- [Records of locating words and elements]
□ □ □ □

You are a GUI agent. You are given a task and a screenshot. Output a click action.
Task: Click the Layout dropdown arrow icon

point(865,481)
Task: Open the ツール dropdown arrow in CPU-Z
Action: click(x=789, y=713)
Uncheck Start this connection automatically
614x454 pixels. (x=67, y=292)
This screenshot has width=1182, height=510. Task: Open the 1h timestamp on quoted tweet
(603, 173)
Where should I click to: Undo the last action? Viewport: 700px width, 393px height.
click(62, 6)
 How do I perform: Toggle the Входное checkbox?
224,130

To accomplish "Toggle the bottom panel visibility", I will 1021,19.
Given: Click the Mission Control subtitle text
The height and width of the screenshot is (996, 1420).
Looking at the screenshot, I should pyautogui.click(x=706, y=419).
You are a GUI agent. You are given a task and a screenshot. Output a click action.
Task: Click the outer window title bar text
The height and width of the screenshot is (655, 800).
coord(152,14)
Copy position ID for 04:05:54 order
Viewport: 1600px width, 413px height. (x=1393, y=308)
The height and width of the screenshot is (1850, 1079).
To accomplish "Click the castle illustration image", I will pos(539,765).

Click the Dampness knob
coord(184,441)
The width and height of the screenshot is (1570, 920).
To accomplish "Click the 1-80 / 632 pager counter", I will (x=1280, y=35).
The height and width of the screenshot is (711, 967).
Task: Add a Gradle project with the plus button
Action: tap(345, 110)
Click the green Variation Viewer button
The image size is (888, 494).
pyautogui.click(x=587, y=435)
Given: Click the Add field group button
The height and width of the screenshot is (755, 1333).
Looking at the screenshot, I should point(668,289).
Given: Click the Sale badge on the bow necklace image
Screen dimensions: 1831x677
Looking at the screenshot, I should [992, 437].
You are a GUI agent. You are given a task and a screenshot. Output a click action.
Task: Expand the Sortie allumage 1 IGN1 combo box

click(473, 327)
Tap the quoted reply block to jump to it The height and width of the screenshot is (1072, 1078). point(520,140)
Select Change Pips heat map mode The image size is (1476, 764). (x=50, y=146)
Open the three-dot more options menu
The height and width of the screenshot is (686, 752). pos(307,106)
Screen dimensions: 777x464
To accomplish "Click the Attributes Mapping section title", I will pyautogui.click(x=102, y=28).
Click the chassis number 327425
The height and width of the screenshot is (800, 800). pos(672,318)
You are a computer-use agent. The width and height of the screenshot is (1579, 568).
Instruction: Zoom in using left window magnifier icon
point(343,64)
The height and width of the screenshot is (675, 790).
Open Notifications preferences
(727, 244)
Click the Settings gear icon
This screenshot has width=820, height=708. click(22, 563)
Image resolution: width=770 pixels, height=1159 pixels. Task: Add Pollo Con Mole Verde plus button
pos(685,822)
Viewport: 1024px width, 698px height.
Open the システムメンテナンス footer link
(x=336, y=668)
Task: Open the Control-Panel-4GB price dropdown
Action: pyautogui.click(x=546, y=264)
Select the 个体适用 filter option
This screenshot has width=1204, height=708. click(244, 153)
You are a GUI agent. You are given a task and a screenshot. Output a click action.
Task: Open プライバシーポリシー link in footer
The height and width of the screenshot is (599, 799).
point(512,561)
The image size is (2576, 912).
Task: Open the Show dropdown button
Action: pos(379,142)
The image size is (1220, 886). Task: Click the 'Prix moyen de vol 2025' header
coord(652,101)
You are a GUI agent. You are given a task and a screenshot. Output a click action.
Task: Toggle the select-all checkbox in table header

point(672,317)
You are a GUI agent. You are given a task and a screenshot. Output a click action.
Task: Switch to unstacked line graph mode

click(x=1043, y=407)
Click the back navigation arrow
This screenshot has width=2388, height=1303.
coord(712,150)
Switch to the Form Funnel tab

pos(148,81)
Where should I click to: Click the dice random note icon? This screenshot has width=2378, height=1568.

□ □ □ □

- [TASK INSTRUCTIONS] Copy out the lines above exactly, starting at the line containing "Click the green Variation Viewer button" and ending at the line containing "click(473, 327)".

- [WRITTEN REPLY]
Click the green Variation Viewer button
The image size is (888, 494).
pyautogui.click(x=587, y=435)
Given: Click the Add field group button
The height and width of the screenshot is (755, 1333).
Looking at the screenshot, I should point(668,289).
Given: Click the Sale badge on the bow necklace image
Screen dimensions: 1831x677
Looking at the screenshot, I should [992, 437].
You are a GUI agent. You are given a task and a screenshot. Output a click action.
Task: Expand the Sortie allumage 1 IGN1 combo box

click(473, 327)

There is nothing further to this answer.